Buy a Real Tree For a Green Christmas - Discovery News

Real trees are the Earth and economy-friendly buy, compared to re-used artificials, say forestry officials. The benefits start on the farm.

"First of all, any conifer makes great cover in the winter, which is what ground birds like quail are looking for," Jill Sidebottom, Forestry Specialist at North Carolina State University, told Discovery News.

"Secondly, it's the ground covers that provide the seed, flowers, and habitat for insects that bring in the wildlife."

"The young trees are great because it provides an early successional forest -- habitat along the edges of woods. Talk to any wildlife person and they will tell you that this is what they try to maintain for wildlife, and that's exactly what a Christmas tree farm is," said Sidebottom.

Tree farms use relatively small amounts of agricultural chemicals compared to other crops. Many farmers use herbicides at low concentrations to suppress grass, but allow cover-crops like nitrogen-fixing clover to survive. One study Sidebottom performed found that stream quality near Christmas tree farms was largely unaffected.

Even Christmas tree stumps continue to be giving trees.



"I've seen many flickers and woodpeckers feeding on insects in old decaying cut stumps," said Sidebottom.

The roots left in the ground lock away carbon the tree inhaled and used to build its tissues. The carbon sequestered by the roots helps to ease the carbon footprint of transporting trees.
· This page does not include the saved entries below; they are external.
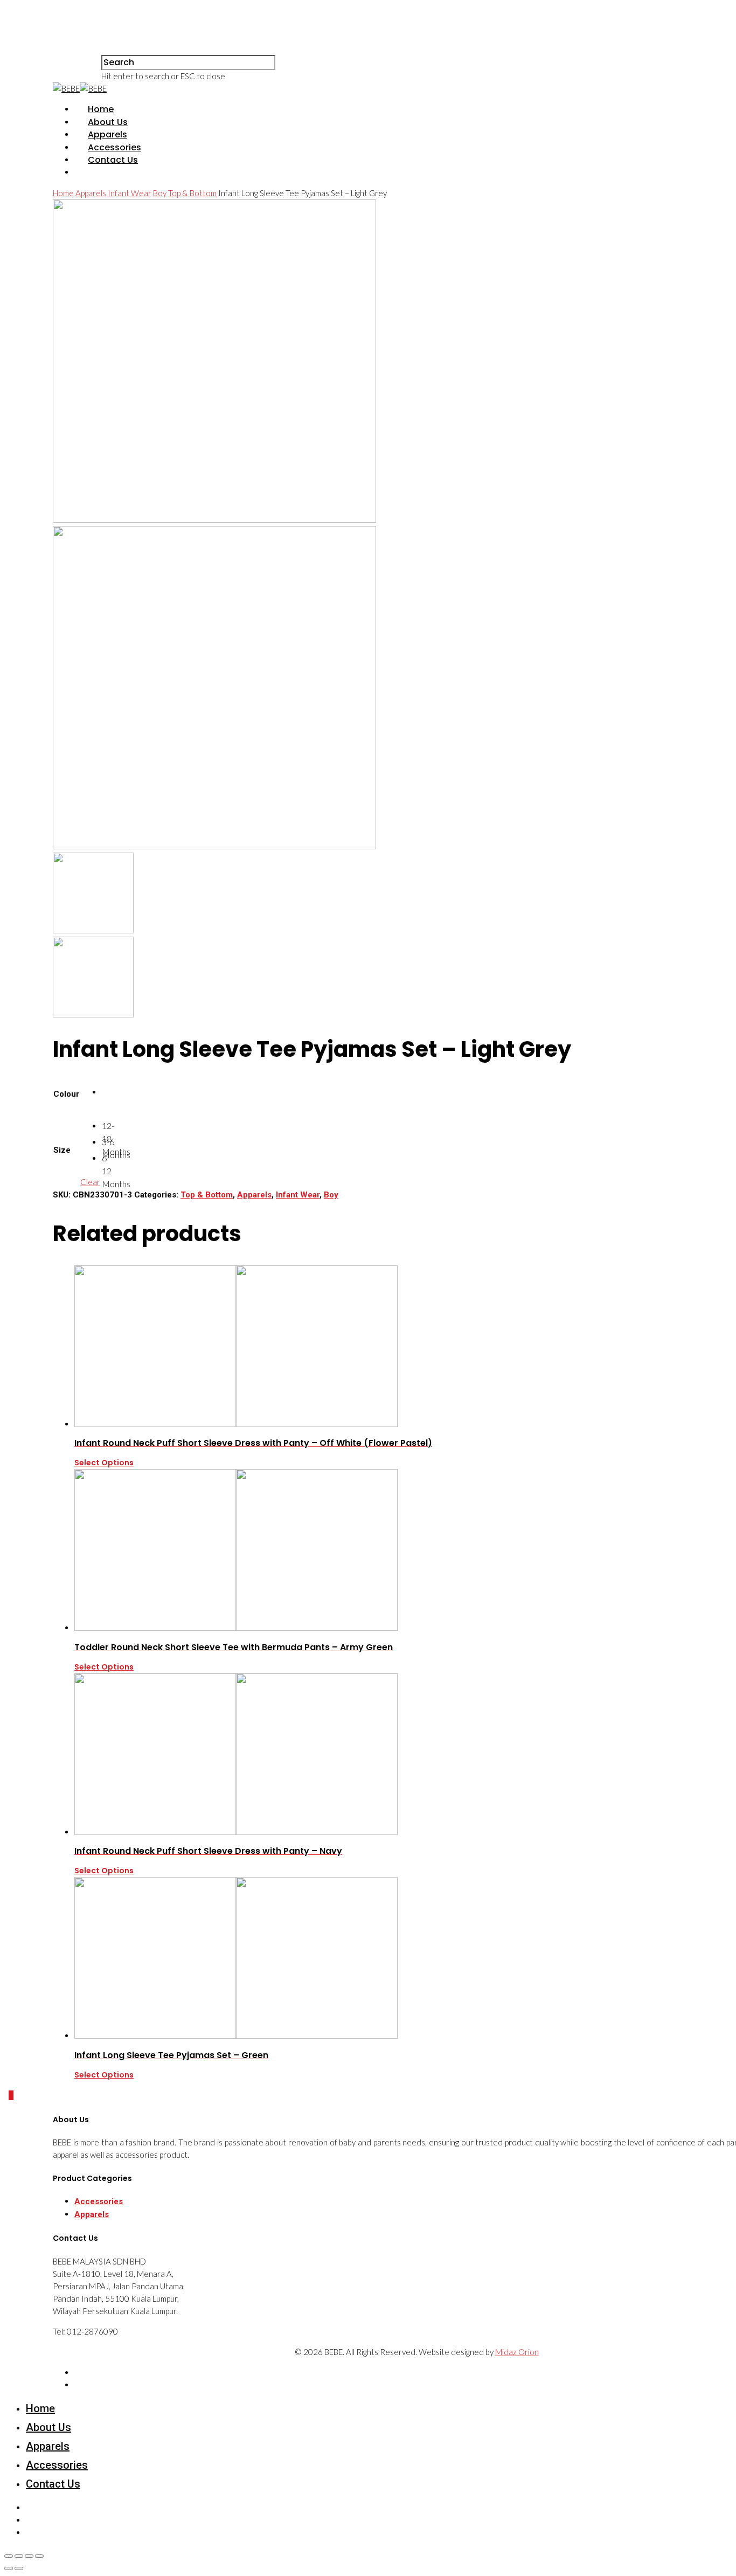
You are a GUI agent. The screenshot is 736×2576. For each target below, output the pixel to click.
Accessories (114, 147)
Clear (90, 1182)
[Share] (19, 2556)
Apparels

Sidebottom recommends against buying live trees to subsequently plant.

"I don't like live trees because you are digging up dirt and carting it around. Talk about fossil fuel use! You are carting away the soil from the field. And so few of these trees actually live," she said.

Cut trees can be used after drying out. The needles make for mulch. A tree sunk in a pond creates fish habitat. The non-profit Earth911 can help you find a tree recycler.

Fake trees are usually made out of PVC, other plastics and metals. Those materials don't break down readily in a landfill, and release harmful chemicals during manufacture, Rick Dungey, public relations manager for the National Christmas Tree Association (NCTA), told Discovery News.

Fake trees have a larger lifetime carbon footprint.

"You'd have to look at energy used by the factory and the carbon released in extraction of oil. The metal in the branches also has to be processed. Then they are shipped across the Pacific and used for a short period of time compared to Earth years," said Dungey.

Dungey acknowledges fake trees can be used for years, but notes that eventually every tree ends up in a dump.

"The Earth's gonna be here a lot longer than the 20 years you have that tree," he said.

Christmas trees also pump green into the American farm economy.

"A real tree is grown by an American farm family," said Dungey.

Eighty percent of fake trees are produced in China, according to the NCTA.

"You can have a beautiful fully biodegradable plant grown on a farm versus one produced in a factory overseas," said Dungey.

America's nearly 15,000 Christmas tree farms employ over 100,000 workers, according to the NCTA.